So much goes on here at Cover Me, it can be easy to fall behind. So, today we begin a series where we collect the biggest news stories of the month in one place. If the pace sometimes becomes overwhelming, get up to speed right here. Think of it like Cliff Notes: Covers Edition.
Being raised in a Hollywood family as the great-nephew of actor Art Carney, Reeve Carney would naturally gravitate towards the stage. Indeed, for years he found his home on the concert stage as frontman for his band, Carney. His fame, though, came on a different stage altogether. When not performing with Carney the band, Carney the person stars as Peter Parker in the Broadway production of Spider-Man: Turn Off the Dark.
In its original incarnation, “Avalanche” represents everything we’ve grown to expect from Leonard Cohen. It’s got the whole package – his trademark morose baritone, undulating acoustic guitar picking, and a healthy dose of strings in the background. However, in the hands of this international team of musicians, led by German electronic producer Boys Noize and British producer Erol Alkin, the Canadian folkie’s work takes on an entirely different form. They even give the track a new subtitle, “Terminal Velocity.” The pair of dance heavyweights enlist British rocker Jarvis Cocker, frontman of the Britpop act Pulp, for vocal duties, having him basically narrate Cohen’s lyrics a few lines at a time like a book on tape.

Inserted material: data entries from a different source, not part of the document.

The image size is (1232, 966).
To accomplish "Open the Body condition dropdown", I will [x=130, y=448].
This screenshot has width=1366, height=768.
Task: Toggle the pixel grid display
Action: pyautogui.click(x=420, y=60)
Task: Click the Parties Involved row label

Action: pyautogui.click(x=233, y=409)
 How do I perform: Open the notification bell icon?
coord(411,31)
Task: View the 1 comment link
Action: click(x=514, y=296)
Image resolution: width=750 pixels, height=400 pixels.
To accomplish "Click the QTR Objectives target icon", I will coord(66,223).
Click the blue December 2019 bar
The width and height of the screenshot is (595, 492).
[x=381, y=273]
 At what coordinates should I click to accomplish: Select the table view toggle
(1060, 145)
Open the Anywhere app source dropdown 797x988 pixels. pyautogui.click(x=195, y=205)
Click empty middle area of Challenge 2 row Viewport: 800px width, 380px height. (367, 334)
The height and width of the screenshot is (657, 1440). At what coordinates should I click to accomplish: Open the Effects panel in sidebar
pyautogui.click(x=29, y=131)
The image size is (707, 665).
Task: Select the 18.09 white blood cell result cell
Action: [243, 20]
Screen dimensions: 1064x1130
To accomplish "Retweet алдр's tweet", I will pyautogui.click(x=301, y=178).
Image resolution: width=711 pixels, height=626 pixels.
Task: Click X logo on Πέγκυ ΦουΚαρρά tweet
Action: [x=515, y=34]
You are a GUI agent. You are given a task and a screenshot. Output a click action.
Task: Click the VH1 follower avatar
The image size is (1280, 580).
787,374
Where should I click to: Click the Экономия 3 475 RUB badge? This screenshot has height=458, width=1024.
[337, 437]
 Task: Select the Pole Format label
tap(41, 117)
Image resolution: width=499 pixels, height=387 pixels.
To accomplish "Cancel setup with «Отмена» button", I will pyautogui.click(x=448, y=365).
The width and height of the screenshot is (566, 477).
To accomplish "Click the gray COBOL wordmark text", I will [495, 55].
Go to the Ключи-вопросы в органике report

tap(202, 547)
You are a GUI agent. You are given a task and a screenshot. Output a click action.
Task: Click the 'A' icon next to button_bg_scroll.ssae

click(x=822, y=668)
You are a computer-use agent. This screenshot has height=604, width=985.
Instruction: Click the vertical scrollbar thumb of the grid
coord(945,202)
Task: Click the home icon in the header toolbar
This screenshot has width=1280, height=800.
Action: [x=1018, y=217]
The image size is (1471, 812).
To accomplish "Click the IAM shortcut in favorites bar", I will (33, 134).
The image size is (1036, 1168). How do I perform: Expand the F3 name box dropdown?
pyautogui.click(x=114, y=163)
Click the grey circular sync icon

On the back of their acclaimed quasi-comeback album Blood Pressures, the Kills have been touring hard. Their latest trek takes them through Australia, where they stopped in to Triple J to perform “Satellite” along with a new cover. They dug deep to perform “One Silver Dollar,” a song sung by Marilyn Monroe in the 1954 Western River of No Return.
This Week on Bandcamp rounds up our favorite covers to hit the site in the past seven days.
This week’s Bandcamp spotlight takes inspiration from Bollywood and the Boss, Brooklyn and Buenos Aires. Whether you’re into post-rock roar or delicate folk harmonies, these five tunes should be all you need to get through the weekend.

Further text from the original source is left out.